For the oral phase there are several processes that happen to the muscles during aging.
These changes include the slowing or decreased movement of the tongue, a reduced strength in mastication muscles, increased oral transit times and the bolus is positioned more posteriorly in the oral cavity (Corbin-Lewis et al., 2005). For the pharyngeal stage, aging results in a swallow response that is triggered lower in the pharynx, delayed anterior movement of the hyoid, progressive pharyngeal contraction is slowed and longer swallowing apnea duration (Corbin-Lewis et al., 2005). The UES opening size decreases and the UES is less flexible with aging(Corbin-Lewis et al.,
2005). Respiration The mechanics of breathing can be characterized by the type of breathing an individual is partaking in. These types of breathing are described as quiet breathing, forced breathing and speech breathing. Passive and active forces are utilized together to breathe. When the diaphragm contracts, the rib cage expands. Due to the pleura linkage of the visceral and parietal pleura the lungs and alveoli expand. The air pressure in the alveoli is low compared to the atmosphere, so air comes rushing in (quiet inhalation, muscles in Appendix B). Then the diaphragm and ribs start to recoil. The air pressure in the alveoli is higher than that of the atmosphere so air comes expelling out which is (quiet exhalation).
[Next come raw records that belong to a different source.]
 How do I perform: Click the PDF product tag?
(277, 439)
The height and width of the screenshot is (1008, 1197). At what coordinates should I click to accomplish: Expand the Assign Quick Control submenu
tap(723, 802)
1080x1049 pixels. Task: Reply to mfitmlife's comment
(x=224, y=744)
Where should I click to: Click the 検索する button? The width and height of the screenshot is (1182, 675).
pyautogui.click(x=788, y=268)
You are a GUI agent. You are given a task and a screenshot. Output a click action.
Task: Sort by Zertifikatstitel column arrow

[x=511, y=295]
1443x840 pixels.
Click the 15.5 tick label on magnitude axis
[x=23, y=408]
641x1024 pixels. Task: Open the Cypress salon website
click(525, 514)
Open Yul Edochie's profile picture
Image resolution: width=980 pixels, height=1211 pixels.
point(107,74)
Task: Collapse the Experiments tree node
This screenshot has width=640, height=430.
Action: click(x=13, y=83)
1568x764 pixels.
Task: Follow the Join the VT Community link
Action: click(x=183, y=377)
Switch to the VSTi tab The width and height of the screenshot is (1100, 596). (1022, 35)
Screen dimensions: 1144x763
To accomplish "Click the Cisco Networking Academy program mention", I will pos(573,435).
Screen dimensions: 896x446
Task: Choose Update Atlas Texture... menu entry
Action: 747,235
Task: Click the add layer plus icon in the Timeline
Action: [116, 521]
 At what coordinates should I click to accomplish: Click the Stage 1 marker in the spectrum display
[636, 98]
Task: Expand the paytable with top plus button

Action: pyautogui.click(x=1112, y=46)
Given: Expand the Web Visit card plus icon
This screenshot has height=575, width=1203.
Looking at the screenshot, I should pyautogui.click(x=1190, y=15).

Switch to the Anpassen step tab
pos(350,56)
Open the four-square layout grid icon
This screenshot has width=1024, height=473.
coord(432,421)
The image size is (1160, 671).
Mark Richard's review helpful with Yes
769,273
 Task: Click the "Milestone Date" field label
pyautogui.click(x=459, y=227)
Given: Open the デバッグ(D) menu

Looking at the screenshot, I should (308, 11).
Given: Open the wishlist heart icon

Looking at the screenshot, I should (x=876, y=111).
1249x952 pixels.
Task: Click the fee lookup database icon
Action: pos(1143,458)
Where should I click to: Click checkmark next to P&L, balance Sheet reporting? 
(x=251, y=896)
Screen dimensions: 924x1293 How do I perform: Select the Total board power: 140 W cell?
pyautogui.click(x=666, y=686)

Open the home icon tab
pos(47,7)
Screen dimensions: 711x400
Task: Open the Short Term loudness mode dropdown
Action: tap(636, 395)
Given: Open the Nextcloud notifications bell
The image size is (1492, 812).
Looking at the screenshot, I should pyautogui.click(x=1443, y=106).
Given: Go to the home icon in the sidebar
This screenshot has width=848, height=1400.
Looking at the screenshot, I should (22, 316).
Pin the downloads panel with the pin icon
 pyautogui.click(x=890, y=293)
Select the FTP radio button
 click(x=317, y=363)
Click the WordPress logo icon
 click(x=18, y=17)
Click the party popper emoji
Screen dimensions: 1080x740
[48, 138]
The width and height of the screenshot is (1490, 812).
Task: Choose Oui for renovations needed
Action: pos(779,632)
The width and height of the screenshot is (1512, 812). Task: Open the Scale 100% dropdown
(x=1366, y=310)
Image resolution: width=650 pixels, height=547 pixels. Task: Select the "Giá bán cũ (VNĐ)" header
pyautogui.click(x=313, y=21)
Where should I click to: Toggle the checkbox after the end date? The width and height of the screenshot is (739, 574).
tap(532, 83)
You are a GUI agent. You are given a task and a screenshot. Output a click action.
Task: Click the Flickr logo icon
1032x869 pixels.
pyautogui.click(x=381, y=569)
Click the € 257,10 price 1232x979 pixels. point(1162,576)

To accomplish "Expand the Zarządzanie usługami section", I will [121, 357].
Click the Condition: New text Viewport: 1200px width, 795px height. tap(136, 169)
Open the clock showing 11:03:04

Quiet breathing occurs during the oral prep, oral transit and esophageal phases of swallowing. However, during the swallow the airway closes for a bit and this moment of airway closure is called apnea (Logemann, 1997), which takes place during the pharyngeal stage (Logemann, 1997). When the muscles are activated to deepen an inhalation or when abdominal muscles are used to extend a breathe forced breathing occurs (muscles in Appendix B). While the basic function of the respiration system is to maintain an appropriate exchange of carbon dioxide and oxygen throughout the body, this system is necessary for speech (Bhatnagar, 2013). The breathing system contributes to characteristics of speech like loudness, pitch, division, syllable and segmentation all while ventilating for gas exchange (Hixon, Weismer & Hoit, 2014). A deep inspiratory breath needs to take place to produce a long utterance in speech. The alveolar pressure will rise abruptly and remain steady during the speech utterance, then will fall abruptly when the utterance stops (Hixon et al., 2014). Speech breathing requires muscles of forced inhalation and forced exhalation. Further, a “checking” action occurs from the muscles listed in Appendix B, to hold the rib cage in an expanded position.
Conclusion
In conclusion, the oropharyngeal structure and the swallowing mechanism need to be examined to understand a normal and abnormal swallowing. Variations occur from individual to individual in regard to anatomical structures, however a speech language pathologist needs to be able to distinguish what is on the spectrum of normal versus abnormal. By examining the different phases of the swallow, the development and aging processes of the oropharyngeal phase and the respiration mechanics of breathing, a complete picture of the components of swallowing come into play.